> _PROBLEM TO SOLVE_: How do the records below read from their first line through the line containing "Given: Open 演员吕丽萍 的微博 card title"? Write those lines out exactly.

> _SUPPLIED INFORMATION_:
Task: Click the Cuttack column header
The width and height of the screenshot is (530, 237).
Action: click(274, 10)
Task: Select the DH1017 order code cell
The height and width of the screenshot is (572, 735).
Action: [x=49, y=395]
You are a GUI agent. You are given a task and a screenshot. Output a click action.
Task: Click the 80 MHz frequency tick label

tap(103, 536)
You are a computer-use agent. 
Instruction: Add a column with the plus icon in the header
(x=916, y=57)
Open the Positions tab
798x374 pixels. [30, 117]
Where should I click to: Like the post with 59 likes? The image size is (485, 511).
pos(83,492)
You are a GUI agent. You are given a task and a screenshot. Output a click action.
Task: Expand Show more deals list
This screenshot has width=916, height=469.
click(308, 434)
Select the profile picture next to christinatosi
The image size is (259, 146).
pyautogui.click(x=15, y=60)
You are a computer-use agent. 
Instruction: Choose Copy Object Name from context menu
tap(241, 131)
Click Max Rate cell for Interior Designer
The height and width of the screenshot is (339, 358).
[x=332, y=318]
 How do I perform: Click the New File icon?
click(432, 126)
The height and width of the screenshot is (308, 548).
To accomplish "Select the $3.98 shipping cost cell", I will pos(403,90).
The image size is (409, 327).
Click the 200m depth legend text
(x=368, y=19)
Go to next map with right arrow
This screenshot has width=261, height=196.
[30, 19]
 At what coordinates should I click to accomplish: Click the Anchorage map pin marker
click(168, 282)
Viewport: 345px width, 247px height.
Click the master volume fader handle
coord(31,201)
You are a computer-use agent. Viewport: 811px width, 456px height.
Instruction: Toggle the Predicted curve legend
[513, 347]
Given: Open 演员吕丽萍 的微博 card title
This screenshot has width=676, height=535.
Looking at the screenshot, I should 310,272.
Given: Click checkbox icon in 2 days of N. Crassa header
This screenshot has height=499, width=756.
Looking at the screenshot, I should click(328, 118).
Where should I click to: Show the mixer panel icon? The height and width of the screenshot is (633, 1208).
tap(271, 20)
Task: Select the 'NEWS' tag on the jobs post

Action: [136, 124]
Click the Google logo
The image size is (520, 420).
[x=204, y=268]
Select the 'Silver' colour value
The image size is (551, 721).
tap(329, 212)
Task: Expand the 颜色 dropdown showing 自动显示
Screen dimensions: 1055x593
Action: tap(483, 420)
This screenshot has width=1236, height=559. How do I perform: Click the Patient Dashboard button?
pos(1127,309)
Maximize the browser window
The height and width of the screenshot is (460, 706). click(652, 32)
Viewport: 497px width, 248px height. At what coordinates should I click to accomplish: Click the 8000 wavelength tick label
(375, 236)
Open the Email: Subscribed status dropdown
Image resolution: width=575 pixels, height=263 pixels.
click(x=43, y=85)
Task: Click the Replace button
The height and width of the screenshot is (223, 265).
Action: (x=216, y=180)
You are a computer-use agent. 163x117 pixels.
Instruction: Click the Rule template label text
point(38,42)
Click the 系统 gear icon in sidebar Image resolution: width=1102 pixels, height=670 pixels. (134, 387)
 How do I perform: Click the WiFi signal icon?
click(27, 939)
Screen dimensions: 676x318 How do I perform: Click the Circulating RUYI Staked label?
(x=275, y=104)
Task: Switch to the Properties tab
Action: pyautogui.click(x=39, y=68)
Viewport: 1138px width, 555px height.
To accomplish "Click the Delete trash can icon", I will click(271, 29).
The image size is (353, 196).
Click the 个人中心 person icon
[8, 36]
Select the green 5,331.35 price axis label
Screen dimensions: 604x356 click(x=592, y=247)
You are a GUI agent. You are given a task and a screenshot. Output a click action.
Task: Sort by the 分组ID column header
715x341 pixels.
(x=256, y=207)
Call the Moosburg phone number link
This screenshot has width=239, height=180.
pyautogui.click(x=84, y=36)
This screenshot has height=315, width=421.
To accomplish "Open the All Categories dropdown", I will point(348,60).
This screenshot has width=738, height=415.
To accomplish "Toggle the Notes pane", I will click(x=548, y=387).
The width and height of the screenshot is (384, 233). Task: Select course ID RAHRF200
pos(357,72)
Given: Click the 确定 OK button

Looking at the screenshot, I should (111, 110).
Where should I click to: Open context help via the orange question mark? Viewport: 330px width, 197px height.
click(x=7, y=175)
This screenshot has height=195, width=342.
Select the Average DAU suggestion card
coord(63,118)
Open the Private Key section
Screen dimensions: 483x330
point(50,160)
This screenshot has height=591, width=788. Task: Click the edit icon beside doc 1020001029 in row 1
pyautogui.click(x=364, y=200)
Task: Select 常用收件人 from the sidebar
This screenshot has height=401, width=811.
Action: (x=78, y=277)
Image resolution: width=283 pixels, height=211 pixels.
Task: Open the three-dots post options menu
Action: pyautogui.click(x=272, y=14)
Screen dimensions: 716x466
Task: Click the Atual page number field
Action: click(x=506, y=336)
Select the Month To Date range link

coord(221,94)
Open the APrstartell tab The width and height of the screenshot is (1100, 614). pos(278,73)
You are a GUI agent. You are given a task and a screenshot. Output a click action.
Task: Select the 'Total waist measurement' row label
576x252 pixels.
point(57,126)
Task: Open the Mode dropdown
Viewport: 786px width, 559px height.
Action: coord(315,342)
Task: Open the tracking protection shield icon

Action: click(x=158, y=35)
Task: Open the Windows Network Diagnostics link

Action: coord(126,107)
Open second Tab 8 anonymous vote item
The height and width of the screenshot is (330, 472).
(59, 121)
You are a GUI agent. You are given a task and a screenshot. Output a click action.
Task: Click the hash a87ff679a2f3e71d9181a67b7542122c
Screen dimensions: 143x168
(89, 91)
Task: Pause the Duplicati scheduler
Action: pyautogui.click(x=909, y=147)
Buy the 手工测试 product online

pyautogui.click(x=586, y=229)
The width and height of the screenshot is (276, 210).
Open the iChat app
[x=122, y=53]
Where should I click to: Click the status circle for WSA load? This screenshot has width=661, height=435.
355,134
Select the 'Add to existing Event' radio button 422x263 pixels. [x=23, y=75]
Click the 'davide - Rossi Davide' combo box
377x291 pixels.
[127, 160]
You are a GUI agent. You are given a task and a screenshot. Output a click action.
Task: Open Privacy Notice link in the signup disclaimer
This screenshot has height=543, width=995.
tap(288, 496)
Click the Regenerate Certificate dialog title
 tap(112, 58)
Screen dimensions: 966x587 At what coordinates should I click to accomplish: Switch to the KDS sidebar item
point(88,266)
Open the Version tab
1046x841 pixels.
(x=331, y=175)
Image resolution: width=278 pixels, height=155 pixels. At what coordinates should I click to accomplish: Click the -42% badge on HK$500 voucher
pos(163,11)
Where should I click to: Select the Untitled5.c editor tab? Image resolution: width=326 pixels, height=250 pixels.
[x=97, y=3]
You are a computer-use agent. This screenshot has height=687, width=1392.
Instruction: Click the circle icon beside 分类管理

> _TASK RESPONSE_:
Task: Click the Cuttack column header
The width and height of the screenshot is (530, 237).
Action: click(274, 10)
Task: Select the DH1017 order code cell
The height and width of the screenshot is (572, 735).
Action: [x=49, y=395]
You are a GUI agent. You are given a task and a screenshot. Output a click action.
Task: Click the 80 MHz frequency tick label

tap(103, 536)
You are a computer-use agent. 
Instruction: Add a column with the plus icon in the header
(x=916, y=57)
Open the Positions tab
798x374 pixels. [30, 117]
Where should I click to: Like the post with 59 likes? The image size is (485, 511).
pos(83,492)
You are a GUI agent. You are given a task and a screenshot. Output a click action.
Task: Expand Show more deals list
This screenshot has width=916, height=469.
click(308, 434)
Select the profile picture next to christinatosi
The image size is (259, 146).
pyautogui.click(x=15, y=60)
You are a computer-use agent. 
Instruction: Choose Copy Object Name from context menu
tap(241, 131)
Click Max Rate cell for Interior Designer
The height and width of the screenshot is (339, 358).
[x=332, y=318]
 How do I perform: Click the New File icon?
click(432, 126)
The height and width of the screenshot is (308, 548).
To accomplish "Select the $3.98 shipping cost cell", I will pos(403,90).
The image size is (409, 327).
Click the 200m depth legend text
(x=368, y=19)
Go to next map with right arrow
This screenshot has width=261, height=196.
[30, 19]
 At what coordinates should I click to accomplish: Click the Anchorage map pin marker
click(168, 282)
Viewport: 345px width, 247px height.
Click the master volume fader handle
coord(31,201)
You are a computer-use agent. Viewport: 811px width, 456px height.
Instruction: Toggle the Predicted curve legend
[513, 347]
Given: Open 演员吕丽萍 的微博 card title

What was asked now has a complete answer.